Certains livres d’histoire semblent happés par le présent. On ne peut lire Juifs et musulmans en France sans penser à l’assassinat de Mireille Knoll le 23 mars dernier, sans vouloir trouver quelque part une explication à cette haine antisémite qui s’exprime désormais majoritairement parmi les rangs de l’islam radical. Dans ce travail de recherche, fruit de dix ans d’enquête aux Etats-Unis, en France et en Israël, Ethan B. Katz (université de Cincinnati) revient sur les rapports compliqués, tumultueux, entre ces deux communautés. "L’objet de ce livre n’est pas la crise judéo-musulmane que l’on observe actuellement en France, mais bien la longue évolution des relations entre ces groupes au cours de la période précédant cette crise."
Avant la crise, il y avait tout de même un peu de crise, une forme de méfiance réciproque sous le drapeau tricolore. Avant cette rupture, juifs et musulmans s’étaient retrouvés dans les tranchées sous les auspices d’un Etat qui tentait de gommer les différences au nom de la "francité" et du combat pour la nation. Après la Grande Guerre, la société française est bouleversée par la saignée dans les rangs masculins. Des quartiers parisiens comme le Bas Marais vivent dans une mixité religieuse plutôt paisible. "Certains commerçants juifs ont des rapports quotidiens avec des musulmans." Beaucoup habitent les mêmes immeubles, partagent les mêmes traditions musicales ou culinaires. La relative unité judéo-musulmane se délite après le Front populaire.
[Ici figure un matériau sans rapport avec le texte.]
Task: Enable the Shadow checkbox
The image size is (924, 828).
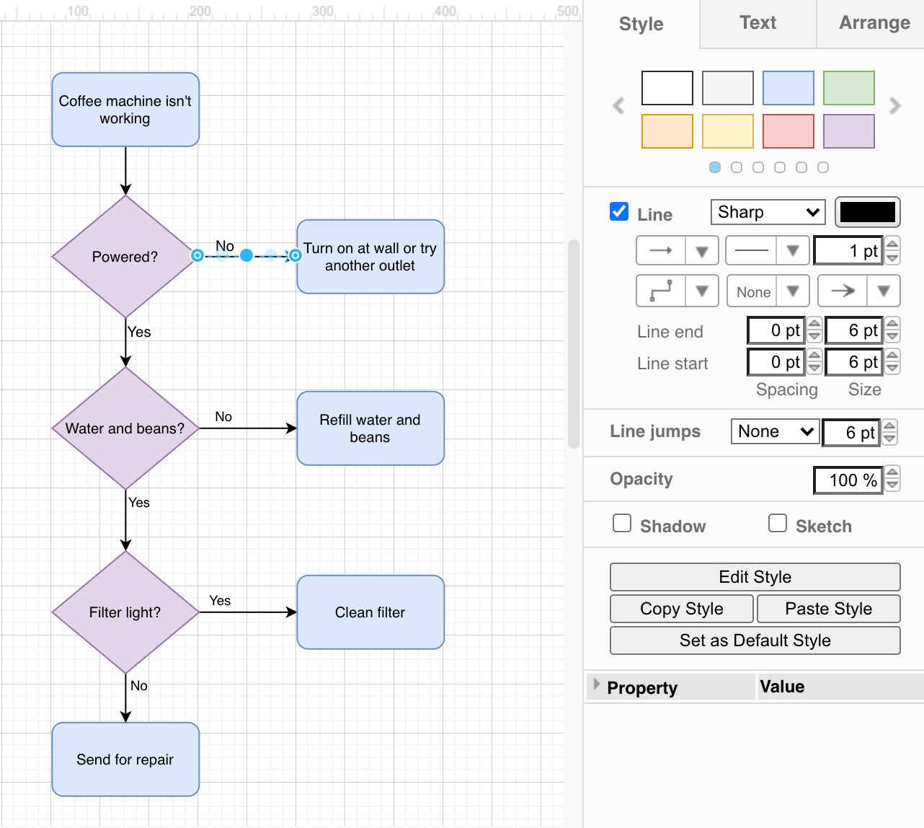Action: click(x=621, y=523)
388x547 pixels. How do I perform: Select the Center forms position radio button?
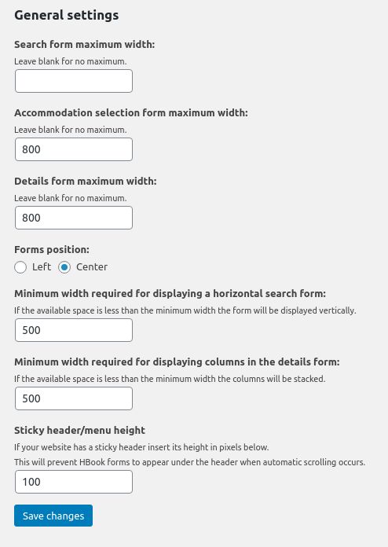tap(64, 267)
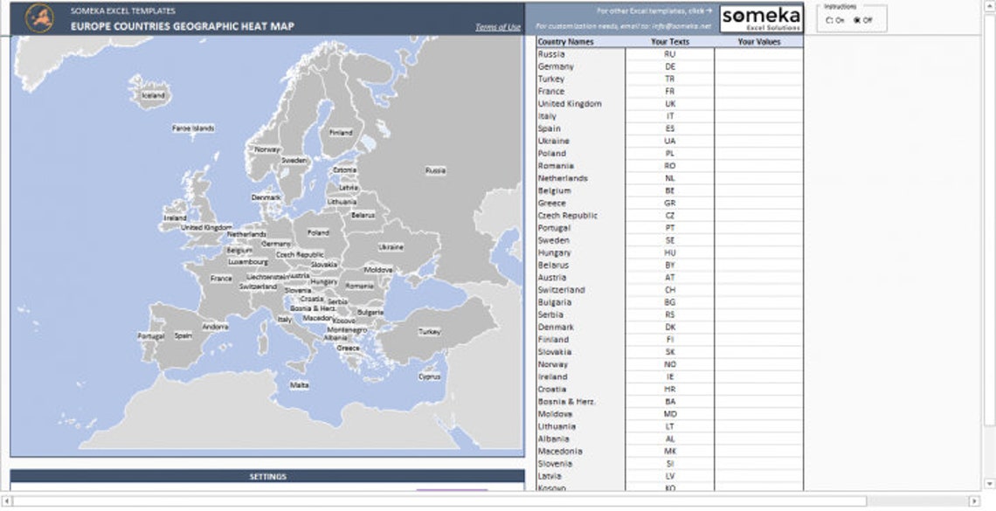Select the Off radio button under Instructions

pyautogui.click(x=859, y=19)
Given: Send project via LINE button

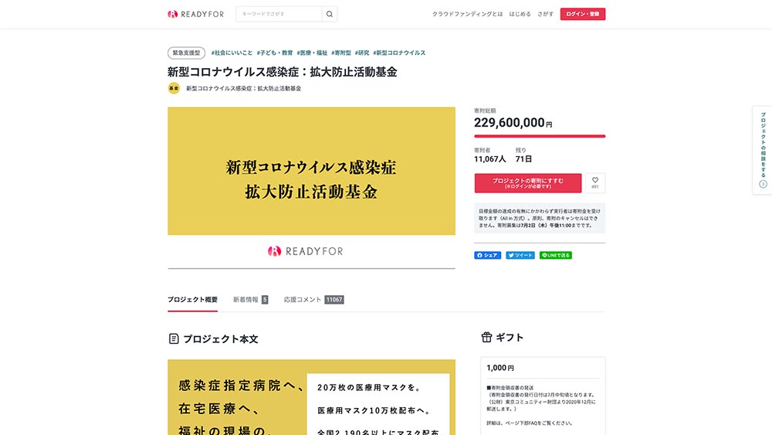Looking at the screenshot, I should tap(556, 255).
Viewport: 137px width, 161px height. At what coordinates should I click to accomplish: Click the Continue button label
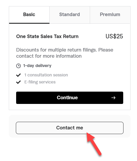[x=67, y=98]
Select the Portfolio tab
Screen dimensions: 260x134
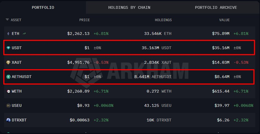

L’antisémitisme de Vichy non seulement creuse l’écart, mais voit s’inverser "le déséquilibre qui caractérisait les statuts religieux respectifs des juifs et des musulmans depuis vingt-cinq ans". La guerre d’Algérie met en place une relation triangulaire avec la République, les deux groupes appréhendant leurs rapports à la France à travers ceux qu’ils entretiennent entre eux. Ce tissu multiethnique brodé par l’histoire est mis en pièces par les ciseaux du contemporain avec la guerre des Six-Jours et le conflit israélo-palestinien. Les combats méditerranéens s’invitent sur le territoire national et s’ajoutent aux divisions françaises. Les juifs et les musulmans sont désormais sollicités par des mouvements transnationaux. On leur enjoint de prendre parti, d’accentuer leurs différences. Mais comme le dit Madame Rosa dans La vie devant soi, l’identité, "ça peut se tromper également". Dans ce roman, prix Goncourt 1975, Emile Ajar/Romain Gary exprime avec fulgurance combien ces relations sont façonnées par les contradictions françaises au XXe siècle. Il montre que le passé n’est pas qu’idyllique, le présent que douloureux.
Ethan B. Katz s’inspire de cette approche non manichéenne. Dans la durée, l’hostilité n’est pas la norme. Mais depuis l’an 2000, depuis la multiplication des incidents racistes, la crise entre les deux plus grandes communautés juive et musulmane d’Europe s’est affirmée. En choisissant la longue-vue, Ethan B. Katz observe que l’identité se construit autour de contextes spécifiques. Si ces derniers changent, il est encore permis d’espérer. L. L.